> _HOW TO COMPLETE THIS TASK_
Print the first line of the data below and every one after it, through the line containing "Task: Set identical billing address to Oui", exactly as written.

> _INPUT_
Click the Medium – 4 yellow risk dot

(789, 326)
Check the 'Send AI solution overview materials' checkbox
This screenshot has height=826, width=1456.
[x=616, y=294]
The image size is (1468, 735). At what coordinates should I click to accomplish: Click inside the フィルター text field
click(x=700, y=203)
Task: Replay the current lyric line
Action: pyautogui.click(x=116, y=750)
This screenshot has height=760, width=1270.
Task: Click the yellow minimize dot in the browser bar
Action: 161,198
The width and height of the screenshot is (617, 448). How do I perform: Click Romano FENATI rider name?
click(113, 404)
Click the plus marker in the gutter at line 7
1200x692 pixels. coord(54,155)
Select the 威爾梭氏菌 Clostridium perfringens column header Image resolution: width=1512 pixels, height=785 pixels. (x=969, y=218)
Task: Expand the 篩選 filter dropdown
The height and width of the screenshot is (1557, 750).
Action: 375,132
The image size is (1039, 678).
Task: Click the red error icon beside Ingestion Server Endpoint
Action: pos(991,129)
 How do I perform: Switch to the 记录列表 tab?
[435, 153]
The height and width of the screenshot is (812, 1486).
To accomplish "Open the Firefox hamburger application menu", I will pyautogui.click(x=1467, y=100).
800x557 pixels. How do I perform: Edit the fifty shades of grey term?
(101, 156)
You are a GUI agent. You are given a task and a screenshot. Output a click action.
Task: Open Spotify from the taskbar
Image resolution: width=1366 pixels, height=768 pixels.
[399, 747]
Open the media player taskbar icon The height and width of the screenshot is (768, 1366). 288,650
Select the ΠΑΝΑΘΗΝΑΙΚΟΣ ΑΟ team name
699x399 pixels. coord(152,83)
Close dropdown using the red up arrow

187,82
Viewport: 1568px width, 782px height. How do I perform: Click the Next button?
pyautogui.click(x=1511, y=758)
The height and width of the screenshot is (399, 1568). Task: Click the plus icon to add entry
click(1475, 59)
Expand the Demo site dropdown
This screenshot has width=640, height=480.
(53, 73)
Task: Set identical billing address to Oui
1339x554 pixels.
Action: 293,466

> _FINISHED TASK_
Click the Medium – 4 yellow risk dot

(789, 326)
Check the 'Send AI solution overview materials' checkbox
This screenshot has height=826, width=1456.
[x=616, y=294]
The image size is (1468, 735). At what coordinates should I click to accomplish: Click inside the フィルター text field
click(x=700, y=203)
Task: Replay the current lyric line
Action: pyautogui.click(x=116, y=750)
This screenshot has height=760, width=1270.
Task: Click the yellow minimize dot in the browser bar
Action: 161,198
The width and height of the screenshot is (617, 448). How do I perform: Click Romano FENATI rider name?
click(113, 404)
Click the plus marker in the gutter at line 7
1200x692 pixels. coord(54,155)
Select the 威爾梭氏菌 Clostridium perfringens column header Image resolution: width=1512 pixels, height=785 pixels. (x=969, y=218)
Task: Expand the 篩選 filter dropdown
The height and width of the screenshot is (1557, 750).
Action: 375,132
The image size is (1039, 678).
Task: Click the red error icon beside Ingestion Server Endpoint
Action: pos(991,129)
 How do I perform: Switch to the 记录列表 tab?
[435, 153]
The height and width of the screenshot is (812, 1486).
To accomplish "Open the Firefox hamburger application menu", I will pyautogui.click(x=1467, y=100).
800x557 pixels. How do I perform: Edit the fifty shades of grey term?
(101, 156)
You are a GUI agent. You are given a task and a screenshot. Output a click action.
Task: Open Spotify from the taskbar
Image resolution: width=1366 pixels, height=768 pixels.
[399, 747]
Open the media player taskbar icon The height and width of the screenshot is (768, 1366). 288,650
Select the ΠΑΝΑΘΗΝΑΙΚΟΣ ΑΟ team name
699x399 pixels. coord(152,83)
Close dropdown using the red up arrow

187,82
Viewport: 1568px width, 782px height. How do I perform: Click the Next button?
pyautogui.click(x=1511, y=758)
The height and width of the screenshot is (399, 1568). Task: Click the plus icon to add entry
click(1475, 59)
Expand the Demo site dropdown
This screenshot has width=640, height=480.
(53, 73)
Task: Set identical billing address to Oui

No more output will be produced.